> _Exercise instructions_:
Can you quote the passage on romantic love below, starting with "For much of" and going on through "something much deeper."?

For much of my life I believed romantic love was a waste time. I reasoned the time I spent dating, caring, or attempting to understand men was much better spent on building relationships with my friends and focusing on myself. This Valentine's Day I find my views have changed a lot over the past year, I see now that romantic love (just like familial love or other expressions of love) acts as a gateway into something much deeper.

I was annoyed by what I noticed in body as I fell "in love" with someone...thinking about them constantly, longing, craving, desiring. All of these things serve a valuable purpose and instead of rejecting them as invalid I notice now the importance in that phase of loving and how much it moves us towards the larger sense of the word love that we ultimately seek.

In our society we tend to think of "love" as the romantic, desiring kind what the Greeks would call "eros." My comfort zone has been much more with the philia (friendship) and agape (spiritual/transcendent) kind of love. But Eros has a power unto its own that is worth examining. After the "Nature and Eros" course I took with Brian Swimme, I came to appreciate eros as the basic attraction between all things within the universe. In this way Eros becomes the pure gravity that holds things together. Love then is without a category or definition, just simply is...a beautiful intertwining of experiences between two beings, whether they be people or entire galaxies.

> _Dataset content_:
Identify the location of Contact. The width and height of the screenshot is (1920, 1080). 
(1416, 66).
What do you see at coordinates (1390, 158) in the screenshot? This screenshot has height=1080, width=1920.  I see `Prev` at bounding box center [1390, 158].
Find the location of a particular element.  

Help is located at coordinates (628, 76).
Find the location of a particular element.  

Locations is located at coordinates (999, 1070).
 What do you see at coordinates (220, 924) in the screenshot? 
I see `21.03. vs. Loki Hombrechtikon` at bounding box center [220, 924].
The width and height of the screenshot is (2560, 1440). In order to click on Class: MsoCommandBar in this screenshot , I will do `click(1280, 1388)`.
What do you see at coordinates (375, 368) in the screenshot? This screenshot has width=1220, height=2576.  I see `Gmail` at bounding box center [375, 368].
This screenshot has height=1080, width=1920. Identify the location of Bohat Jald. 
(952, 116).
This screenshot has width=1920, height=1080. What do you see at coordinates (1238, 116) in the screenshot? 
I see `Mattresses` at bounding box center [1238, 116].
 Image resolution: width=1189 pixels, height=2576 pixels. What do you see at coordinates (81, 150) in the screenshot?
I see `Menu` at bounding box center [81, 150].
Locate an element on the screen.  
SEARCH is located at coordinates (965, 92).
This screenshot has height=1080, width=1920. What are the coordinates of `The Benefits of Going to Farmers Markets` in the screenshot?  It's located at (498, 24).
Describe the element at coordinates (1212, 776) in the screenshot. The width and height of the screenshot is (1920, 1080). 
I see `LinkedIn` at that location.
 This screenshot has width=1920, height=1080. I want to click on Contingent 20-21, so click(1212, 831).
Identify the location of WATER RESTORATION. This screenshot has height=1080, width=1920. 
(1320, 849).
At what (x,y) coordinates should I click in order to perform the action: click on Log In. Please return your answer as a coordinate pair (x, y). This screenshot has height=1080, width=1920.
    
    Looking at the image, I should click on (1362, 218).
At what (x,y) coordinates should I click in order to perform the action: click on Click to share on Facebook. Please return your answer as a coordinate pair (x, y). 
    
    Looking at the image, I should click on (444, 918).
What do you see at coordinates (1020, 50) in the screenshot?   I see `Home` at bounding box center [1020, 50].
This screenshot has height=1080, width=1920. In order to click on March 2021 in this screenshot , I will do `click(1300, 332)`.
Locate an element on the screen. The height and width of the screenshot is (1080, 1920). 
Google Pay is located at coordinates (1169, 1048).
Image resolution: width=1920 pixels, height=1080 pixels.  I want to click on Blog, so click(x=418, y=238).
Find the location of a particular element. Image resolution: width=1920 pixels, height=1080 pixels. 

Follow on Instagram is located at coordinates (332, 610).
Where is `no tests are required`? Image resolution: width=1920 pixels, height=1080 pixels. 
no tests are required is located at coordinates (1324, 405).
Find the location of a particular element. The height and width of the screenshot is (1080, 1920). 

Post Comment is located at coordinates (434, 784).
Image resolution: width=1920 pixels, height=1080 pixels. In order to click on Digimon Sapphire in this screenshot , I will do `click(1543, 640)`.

> _Reply to the exercise_:
For much of my life I believed romantic love was a waste time. I reasoned the time I spent dating, caring, or attempting to understand men was much better spent on building relationships with my friends and focusing on myself. This Valentine's Day I find my views have changed a lot over the past year, I see now that romantic love (just like familial love or other expressions of love) acts as a gateway into something much deeper.